When graphed or viewed on an oscilloscope, the action potential in myelinated fibers doesn’t look so much like a series of spikes, but more like a zig-zag line jerking up and down across the tracing, but remaining more or less at the same average level. This is because by the time the action potential starts to fall, it has jumped to the next node, raising the voltage again. (This has been compared to a watching a point at the tip of a bird’s wing as it rises up and down, while it moves forward).  Thus, really major injury stops all conduction and lesser injuries merely slow it. This raises the interesting question in nerve injury of whether the delay required for evocation of burning pain (termed temporal summation) might represent a signal which is being slowed by sites of injury and therefore taking more time to elicit heightened pain (see alternate theory above).

Summary
Now is a good time to review what happens in Central Pain.

  1. At the skin there is irritation
  2. In the cord there is amplification
  3. In the brain there is feature extraction and interpretation (integration)

Unfortunately, doctors can confuse these three steps. That is why pain clinics may grow frustrated when something shown to work in peripheral nerve injury does nothing to help a Central Pain patient. The clinician may be giving a drug that avoids irritation, or even amplification, but it may have no effect on the integration of signals in the thalamus, which causes the brain to mistake the signal’s character and generate a pain message quickly. As stated, if integrations fails in an injured neuron, the signal would be less clear and perhaps the sensation would also be harder to recognize.

Well, as if your condition weren’t bad enough, you now have to be bothered by trying to understand it. The purpose of trying to understand is to suggest to you that research money is needed and that scientists already know what needs to be evaluated, or at least enough to get a good start. If we make our condition clear to physicians, they will be more curious about stage three, the integration by the thalamus and cortex, which is all important in Central Pain.
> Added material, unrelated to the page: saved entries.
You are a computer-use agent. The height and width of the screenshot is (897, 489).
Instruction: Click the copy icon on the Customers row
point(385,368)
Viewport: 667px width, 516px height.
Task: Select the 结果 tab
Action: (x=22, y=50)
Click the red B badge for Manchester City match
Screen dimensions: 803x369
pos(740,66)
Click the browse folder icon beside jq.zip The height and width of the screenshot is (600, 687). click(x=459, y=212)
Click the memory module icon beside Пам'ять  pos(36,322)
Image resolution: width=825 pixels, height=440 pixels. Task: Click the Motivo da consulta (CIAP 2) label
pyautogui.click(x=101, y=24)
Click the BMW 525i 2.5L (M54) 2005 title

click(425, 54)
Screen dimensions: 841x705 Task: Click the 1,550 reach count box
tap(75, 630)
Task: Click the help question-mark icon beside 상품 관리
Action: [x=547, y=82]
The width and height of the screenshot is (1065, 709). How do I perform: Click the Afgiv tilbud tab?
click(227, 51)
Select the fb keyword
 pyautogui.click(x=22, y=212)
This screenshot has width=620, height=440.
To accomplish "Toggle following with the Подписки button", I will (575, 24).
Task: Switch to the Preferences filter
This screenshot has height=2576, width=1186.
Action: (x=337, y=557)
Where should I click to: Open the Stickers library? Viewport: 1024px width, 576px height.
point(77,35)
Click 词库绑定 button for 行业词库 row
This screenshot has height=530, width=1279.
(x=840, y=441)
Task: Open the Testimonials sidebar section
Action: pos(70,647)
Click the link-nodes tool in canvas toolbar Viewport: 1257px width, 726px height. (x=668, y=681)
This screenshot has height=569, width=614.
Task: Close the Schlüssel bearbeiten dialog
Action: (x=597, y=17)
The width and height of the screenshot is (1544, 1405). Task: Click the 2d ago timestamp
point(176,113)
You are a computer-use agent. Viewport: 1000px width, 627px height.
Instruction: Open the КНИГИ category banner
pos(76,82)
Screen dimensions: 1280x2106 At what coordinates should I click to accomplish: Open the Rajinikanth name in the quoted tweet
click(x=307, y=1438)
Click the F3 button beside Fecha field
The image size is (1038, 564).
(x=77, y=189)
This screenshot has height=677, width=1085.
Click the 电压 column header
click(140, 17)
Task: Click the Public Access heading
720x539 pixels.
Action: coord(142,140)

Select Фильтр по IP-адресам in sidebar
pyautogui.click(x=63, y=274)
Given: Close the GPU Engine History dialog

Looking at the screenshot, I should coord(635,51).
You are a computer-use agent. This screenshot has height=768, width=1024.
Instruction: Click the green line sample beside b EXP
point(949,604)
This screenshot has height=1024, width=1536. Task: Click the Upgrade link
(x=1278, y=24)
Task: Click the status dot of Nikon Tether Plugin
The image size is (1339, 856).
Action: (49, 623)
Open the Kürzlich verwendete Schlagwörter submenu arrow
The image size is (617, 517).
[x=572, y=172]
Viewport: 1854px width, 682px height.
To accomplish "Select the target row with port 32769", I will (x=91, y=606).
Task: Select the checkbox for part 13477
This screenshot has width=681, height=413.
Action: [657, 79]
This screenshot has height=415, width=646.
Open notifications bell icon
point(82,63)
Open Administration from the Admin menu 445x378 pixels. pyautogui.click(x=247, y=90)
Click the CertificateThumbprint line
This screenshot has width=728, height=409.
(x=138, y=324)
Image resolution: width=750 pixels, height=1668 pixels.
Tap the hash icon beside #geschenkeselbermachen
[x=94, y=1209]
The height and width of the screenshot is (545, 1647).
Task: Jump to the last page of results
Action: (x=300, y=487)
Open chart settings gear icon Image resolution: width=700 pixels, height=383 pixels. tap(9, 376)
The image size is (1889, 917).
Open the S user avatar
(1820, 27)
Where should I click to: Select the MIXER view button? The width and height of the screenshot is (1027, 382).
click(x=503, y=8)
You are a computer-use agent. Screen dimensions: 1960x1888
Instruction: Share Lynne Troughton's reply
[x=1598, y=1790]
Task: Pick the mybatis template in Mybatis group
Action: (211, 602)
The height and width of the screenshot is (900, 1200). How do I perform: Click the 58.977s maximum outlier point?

Although much of this article will be beyond the reach of the layperson, it gives you something to read on a quiet evening and it lets you know that if Congress will appropriate enough money for the NIH to study basic pain mechanisms, we will find medications to bring all pain under control. Senator Harkin of Iowa heads the Senate subcommittee that funds NIH research. Write to him and to your own senators, asking for this funding, which will benefit virtually everyone in one way or another.

Don’t search frantically for instant cures. For now, you must content yourselves with very modest help in enduring Central Pain. The drugs used to quiet the central nervous system, in whatever form, are nonspecific treatments. Opioids, anticonvulsants, local anesthetics or currently available drugs are not the final answer. Let’s provide the funding for scientists to blaze the trail to a real solution for pain.